Hey Ladies and Gents,
I’m coming to you today with a serious issue that is plaguing the fashion sense of millions, for real. I am such an advocate for personal style and expression because I believe it truly sets you free, like telling the truth! My absolute favorite part of the day isn’t defined by a timely meal, or seeing my lovely family members’ smiles (although they matter a lil’ bit), it’s in getting dressed each day! I know it sounds kind of ‘damnnnn, that’s colllddddd’ , but like I said, the truth shall set you free. Anyone that knows me, knows that I have a very unique sense of style, that I’m confident in it, and will encourage others to try something outside of their closet comfort zone in a heart beat. Proof…

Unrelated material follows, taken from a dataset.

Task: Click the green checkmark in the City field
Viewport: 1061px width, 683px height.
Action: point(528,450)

Church-hats off to my little ladies who aren’t afraid to be BOLD
I try to think back to when I started to define my personal style, and it brings me to a characteristic of myself that has nothing to do with style, clothes, or fashion. In school, and at home, I was the ‘goody two-shoes’ who actually liked school, and LOVED the attention that I got for being different in that aspect. Getting good grades was important to me, and when I realized that everyone wasn’t pulling it off, I was like “Oh yes, this is MY thing!” (nerd much?). Since then, I’ve always liked having those little this-is-my-thing moments wherever they manifested, and that’s when my personal style in dress took on that ideology. I couldn’t fathom why everyone wanted (and still wants to) look alike, why is that fun? Eww. I can’t front though, I remember being a kid and wanting the high top Reeboks that all the other kids were wearing, but that’s different to some extent. I’ve found that teenagers especially conform to the “fashion elite” of their generation, who dictate what’s hot (even when it’s really not), and they feel that they have to have these things in order to fit in. My thing was, and still is, if I can’t wear what I REALLY want to wear and not fit in, then that’s not the space I should be trying to squeeze into. Maybe everyone doesn’t think the same way I do, obviously.

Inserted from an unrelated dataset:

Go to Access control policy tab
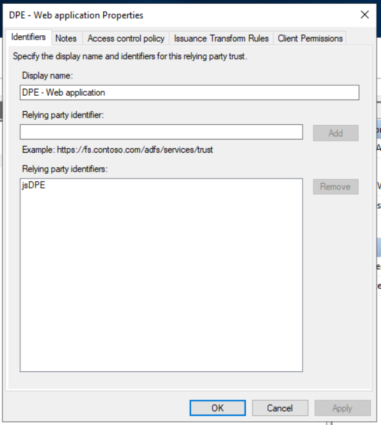The height and width of the screenshot is (425, 381). click(126, 38)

I’ve had my fair share of trying to fit in!
I started to watch my personal style define itself when I was about 16. I moved in with my dad and stepmom, and Mom is the epitome of a fashionista! No, her closet will make you green with envy! I loved watching her process of searching through her OCD-like closet, with everything neatly and precisely in a special place, finding potential ensembles to try on, and then like trial and error on a hard math problem, POW! She’d have the answer, the perfect outfit, all unique in her own way, topped with a pile of confidence and a cherry of sass. I loved that, I wanted to feel like that when I got dressed. As I stated before, I always liked having my own thing going on, but it was very present in other aspects of my life and not yet in the fashion department. I was still all ‘overly fitted butterfly rhinestone encrusted jeans with a striped shirt’, mad corny. I studied Momma’s style, and I began to develop my own. She encouraged me, let me “shop” in her closet, and she is the reason I have solo impromptu ‘photoshoots’ for Fabebook -_-. It was fun, and I got to watch my style grow over time. By the time I was in 11th grade, my classmates would anticipate what wacky-cute outfit I’d be wearing to school, and ask if my stepmom helped me pick it out since I bragged about her constantly. The whole thing was just too cute.
Me, all of 17, with my style maven of a Momma
Me and Mom being cute in Miami with our belted frocks
I sort of feel like it’s my mission to help those stuck in the bubble of style conformity, to get out! I also have realized that it all comes down to confidence and conviction, and if you don’t have either of them then the road to betraying the copy-cat style cults won’t be easy. It’s still not easy for me although it may look that way. People in my family STILL make comments like, “Why can’t you just dress normal for one day?”, “Why do you dress so weird?”, “What kind of craziness do you have on today?”, but it is counteracted by my ‘I like it and don’t give a damn what you think’ attitude and the compliments from other style blessed folks who “get me”, especially my funky-hip New Yorkers! (I heart you!). I ALSO find that those same people who say I ‘dress weird’ wish there was love button on my Facebook pics, and make comments like “I love that you’re so daring with your style”, “Where did you get that dress from?”. Interesting, right? When those moments come, I realize that they may be in the group that really wants to be unique unto themselves, but feel they won’t be accepted if they don’t fit the style profile that’s in popular demand at the time. I let them know how free I feel, how NO ONE else will put an outfit together like I can, whether they have the same dress or not, and how it’s all about saying “I’m going to wear what I feel expresses me the best”, that’s it. Yeah I’m on a soap box right now, but I feel like the issue needs some attention, along with the people who are scared to NOT look like everyone else.
Am I the only one who sees the style conformity thing still plaguing closets worldwide? Tell me it’s not just me! I’d love to know how you define your personal style, and who helped you discover yours. Were you/are you a victim of #TeamEverybodyHasToLookAlike, but escaped? I’d love to hear your point of view…
Thanks Mom, for showing me that all I needed was confidence to bring my personal style to life!
Don’t be afraid to go against the ‘norm’.
Sincerely,with style ~ Sharontina B.